- Promotional photo of Jason Robards from "Abe Lincoln in Illinois"
- Episode no.: Season 13 Episode 3
- Directed by: George Schaefer
- Written by: Robert Hartung (adaptation)
- Based on: Abe Lincoln in Illinois 1938 play by Robert E. Sherwood
- Original air date: February 5, 1964
- Running time: 1:17:52

Guest appearances
- Jason Robards as Abe Lincoln; Kate Reid as Mary Todd; James Broderick as Joshua Speed;

Episode chronology
| ← Previous "A Cry of Angels" | Next → "Little Moon of Alban" |

= Abe Lincoln in Illinois (Hallmark Hall of Fame) =

"Abe Lincoln in Illinois" was an American television play broadcast on NBC on February 5, 1964, as part of the television series, Hallmark Hall of Fame.

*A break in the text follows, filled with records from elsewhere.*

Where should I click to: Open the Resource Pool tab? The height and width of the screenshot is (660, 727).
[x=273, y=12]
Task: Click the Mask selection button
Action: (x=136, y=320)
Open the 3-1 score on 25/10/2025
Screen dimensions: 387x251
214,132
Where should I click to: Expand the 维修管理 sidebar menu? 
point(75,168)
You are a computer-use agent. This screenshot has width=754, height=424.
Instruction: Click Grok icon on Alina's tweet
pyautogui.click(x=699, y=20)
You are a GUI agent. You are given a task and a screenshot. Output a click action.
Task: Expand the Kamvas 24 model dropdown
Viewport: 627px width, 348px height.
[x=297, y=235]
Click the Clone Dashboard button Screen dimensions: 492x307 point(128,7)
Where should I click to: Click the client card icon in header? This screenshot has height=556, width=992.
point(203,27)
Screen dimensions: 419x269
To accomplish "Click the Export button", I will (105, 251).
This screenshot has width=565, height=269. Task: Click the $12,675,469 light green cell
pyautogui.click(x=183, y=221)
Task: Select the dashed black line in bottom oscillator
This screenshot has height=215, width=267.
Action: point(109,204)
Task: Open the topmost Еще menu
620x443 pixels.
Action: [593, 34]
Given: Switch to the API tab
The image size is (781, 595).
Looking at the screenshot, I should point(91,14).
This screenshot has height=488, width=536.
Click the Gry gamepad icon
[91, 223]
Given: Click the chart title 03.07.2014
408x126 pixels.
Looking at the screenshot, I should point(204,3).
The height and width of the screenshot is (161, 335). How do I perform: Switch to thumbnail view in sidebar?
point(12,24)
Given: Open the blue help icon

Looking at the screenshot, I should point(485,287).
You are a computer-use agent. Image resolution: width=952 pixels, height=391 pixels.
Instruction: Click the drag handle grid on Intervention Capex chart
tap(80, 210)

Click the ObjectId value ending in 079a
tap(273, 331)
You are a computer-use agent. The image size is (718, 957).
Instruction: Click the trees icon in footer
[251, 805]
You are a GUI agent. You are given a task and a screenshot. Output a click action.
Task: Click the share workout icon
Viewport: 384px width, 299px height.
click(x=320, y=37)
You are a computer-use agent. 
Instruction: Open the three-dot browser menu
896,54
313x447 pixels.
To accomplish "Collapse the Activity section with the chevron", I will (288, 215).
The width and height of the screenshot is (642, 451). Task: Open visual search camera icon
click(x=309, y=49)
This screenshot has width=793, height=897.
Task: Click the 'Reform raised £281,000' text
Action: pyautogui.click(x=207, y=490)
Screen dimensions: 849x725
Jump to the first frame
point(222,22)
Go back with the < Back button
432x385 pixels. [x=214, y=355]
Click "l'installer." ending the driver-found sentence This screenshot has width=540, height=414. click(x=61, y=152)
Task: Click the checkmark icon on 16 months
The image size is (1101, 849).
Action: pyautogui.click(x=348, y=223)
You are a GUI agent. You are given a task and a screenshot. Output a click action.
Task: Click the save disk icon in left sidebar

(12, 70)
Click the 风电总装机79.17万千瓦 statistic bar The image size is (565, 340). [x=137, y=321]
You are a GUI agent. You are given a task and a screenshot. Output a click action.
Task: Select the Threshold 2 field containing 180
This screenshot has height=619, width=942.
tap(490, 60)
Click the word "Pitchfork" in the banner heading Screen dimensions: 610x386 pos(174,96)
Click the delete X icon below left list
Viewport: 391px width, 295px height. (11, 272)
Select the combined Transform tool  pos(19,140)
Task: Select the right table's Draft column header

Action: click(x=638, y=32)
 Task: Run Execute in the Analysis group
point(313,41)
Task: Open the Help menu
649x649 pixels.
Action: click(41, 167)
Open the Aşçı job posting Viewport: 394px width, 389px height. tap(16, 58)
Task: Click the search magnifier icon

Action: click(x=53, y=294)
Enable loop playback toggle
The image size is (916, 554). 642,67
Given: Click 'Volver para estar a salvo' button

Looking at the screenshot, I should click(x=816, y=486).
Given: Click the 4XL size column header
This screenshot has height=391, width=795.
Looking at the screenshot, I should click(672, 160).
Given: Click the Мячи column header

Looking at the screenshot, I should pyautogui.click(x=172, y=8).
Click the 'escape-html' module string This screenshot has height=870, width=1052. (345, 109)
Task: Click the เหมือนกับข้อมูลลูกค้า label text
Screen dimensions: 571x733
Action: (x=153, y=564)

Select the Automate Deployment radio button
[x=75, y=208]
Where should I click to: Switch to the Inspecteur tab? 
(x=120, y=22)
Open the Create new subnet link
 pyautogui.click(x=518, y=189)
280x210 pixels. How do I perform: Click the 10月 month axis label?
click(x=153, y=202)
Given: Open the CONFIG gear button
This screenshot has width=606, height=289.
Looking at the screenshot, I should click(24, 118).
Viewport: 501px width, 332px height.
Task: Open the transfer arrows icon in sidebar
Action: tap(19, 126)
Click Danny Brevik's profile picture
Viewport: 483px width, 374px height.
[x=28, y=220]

It was adapted from Robert E. Sherwood's 1938 Pulitzer Prize-winning play. Jason Robards was nominated for an Emmy as outstanding single performance by an actor in a leading role for his portrayal of Lincoln.

==Plot==
The program follows the plot of Robert E. Sherwood's 1938 play, Abe Lincoln in Illinois. It covers the life of Abraham Lincoln before moving to Washington, D.C. It covers his life in New Salem in the 1830s, in Springfield in the 1840s, his courtship of Mary Todd Lincoln, and the Lincoln–Douglas debates.

==Cast==
The cast included:

- Jason Robards as Abe Lincoln
- Kate Reid as Mary Todd
- James Broderick as Joshua Speed
- Hiram Sherman as Judge Bowling Green
- Douglass Watson as Ninian Edwards
- Burt Brinckerhoff as William Herndon
- Roy Poole as Seth Gale
- Staats Cotsworth as Crimmin
- Mildred Trares as Ann Rutledge
- William Hansen as Mentor Graham
- James Congdon as Jack
- Don Gantry as Jasp
- Nan McFarland as Nancy Green
- Joan Hotchkis as Elizabeth Edwards
- Toni Darnay as Aggie Gale
- Jack Bittner as Stephen A. Douglas
- Tom Slater as Robert Lincoln
- Casey Peters as Willie Lincoln
- Harry Ellerbe as Barrick
- Frederic Tozere as Sturveson

==Production==
The program was broadcast on NBC on February 5, 1964, as part of the television program Hallmark Hall of Fame. George Schaefer was the producer and director. Robert Hartung was the associate producer and also wrote the television adaption from Robert E. Sherwood's Pulitzer Prize-winning 1938 play. Jason Robards portrayed Lincoln and received an Emmy nomination for outstanding single performance by an actor in a leading role.